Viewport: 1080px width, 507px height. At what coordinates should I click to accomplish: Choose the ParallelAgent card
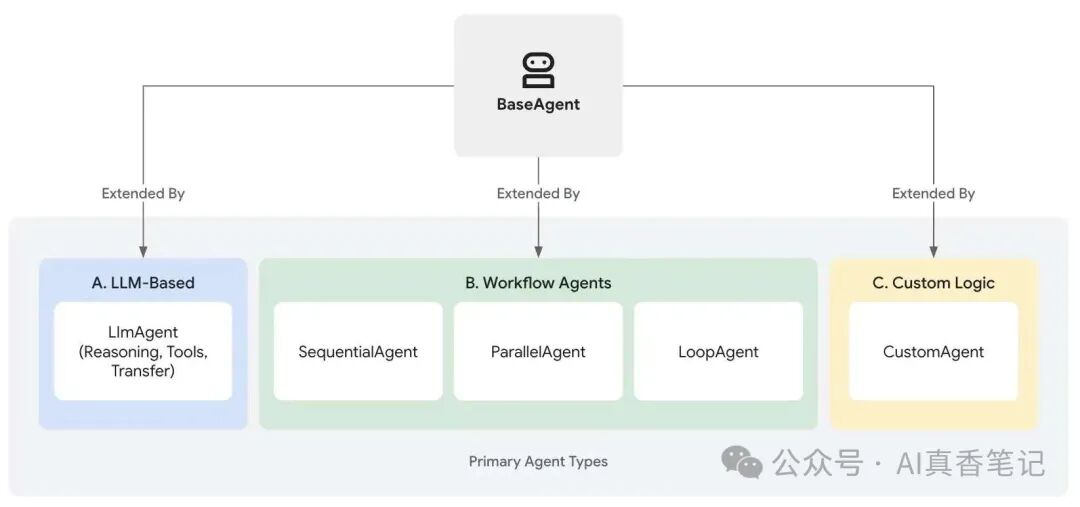tap(538, 351)
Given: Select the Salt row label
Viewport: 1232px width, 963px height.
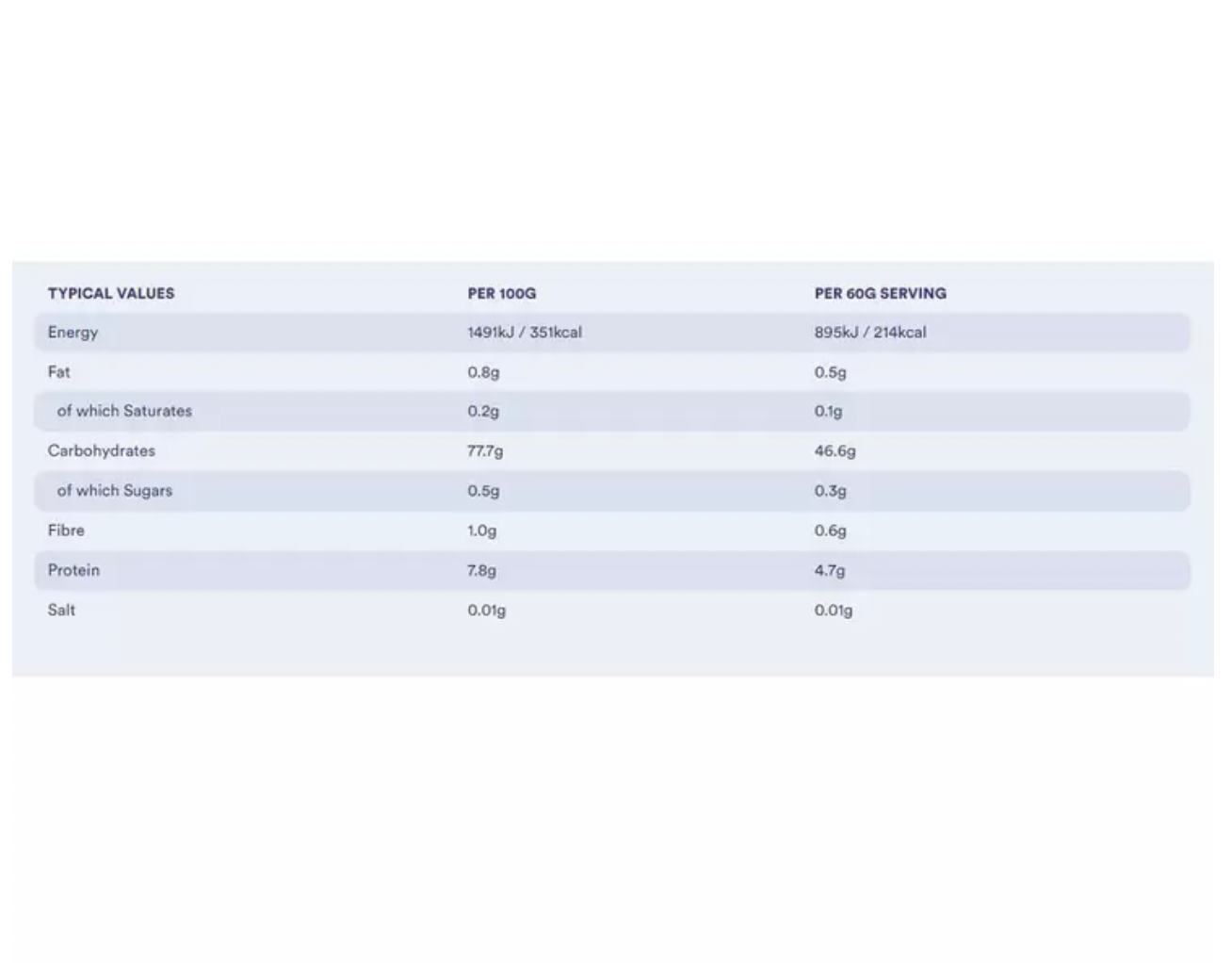Looking at the screenshot, I should click(61, 610).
# # # #
Your copy should hold exactly and only the lines from the one containing "Given: Select the Salt row label" through the end of the material, inclusive, repeated word for word and without pictures.

Expected output:
Given: Select the Salt row label
Viewport: 1232px width, 963px height.
Looking at the screenshot, I should click(61, 610).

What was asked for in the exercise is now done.